A function satisfying the following equation is said to be square-integrable.
$$ \int_{a}^b |f(x)|^2 dx < \infty $$
The set of square-integrable functions on the interval $[a,b]$ is denoted $L^2(a,b)$.
$$ L^2(a,b) := \left\{ f\ \Bigg|\ \int_{a}^b |f(x)|^2 dx < \infty \right\} $$
Consider the finite-dimensional vector space $\mathbb{R}^n$. If we let $\left\{\mathbf{e}_{1},\ \cdots,\ \mathbf{e}_{n} \right\}$ be a basis, then for any $\mathbf{a} \in \mathbb{R}^n$ the following equation holds trivially.

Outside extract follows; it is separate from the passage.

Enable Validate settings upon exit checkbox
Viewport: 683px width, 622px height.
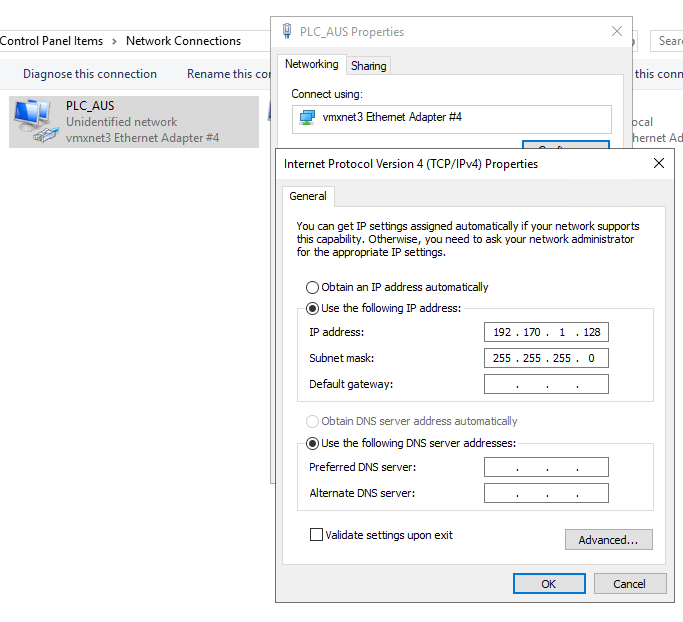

$$ \sum_{1}^n | \left\langle \mathbf{a}, \mathbf{e}_{i} \right\rangle |^2=|a_{1}|^2+\cdots+|a_{n}|^2=| \mathbf{a} |^2 $$
The significance of Bessel’s inequality is that a similar statement can be made for infinite-dimensional spaces as well. In fact, even equality holds. Furthermore, we want to give $\left\{ \phi_{n} \right\}_{1}^\infty$ a role similar to the basis defined in the finite-dimensional case. That is, we want to know whether the following expression can be used, and if so, under what conditions.
$$ f=\sum \limits_{1}^{\infty}\left\langle f,\phi_{n}\right\rangle\phi_{n} $$
Meanwhile, Bessel’s inequality admits a generalization to Hilbert spaces.
Proof
Note that $\left\langle f,\phi_{n} \right\rangle$ is a scalar. Since by the properties of the inner product $\left\langle f,ag \right\rangle = \overline{a}\left\langle f,g\right\rangle$,
$$ \left\langle f, \left\langle f,\phi_{n} \right\rangle \phi_{n} \right\rangle=\overline {\left\langle f,\phi_{n} \right\rangle}\left\langle f,\phi_{n}\right\rangle = \left| \left\langle f,\phi_{n} \right\rangle \right|^{2} $$
Also, by the Pythagorean theorem, the following equation holds.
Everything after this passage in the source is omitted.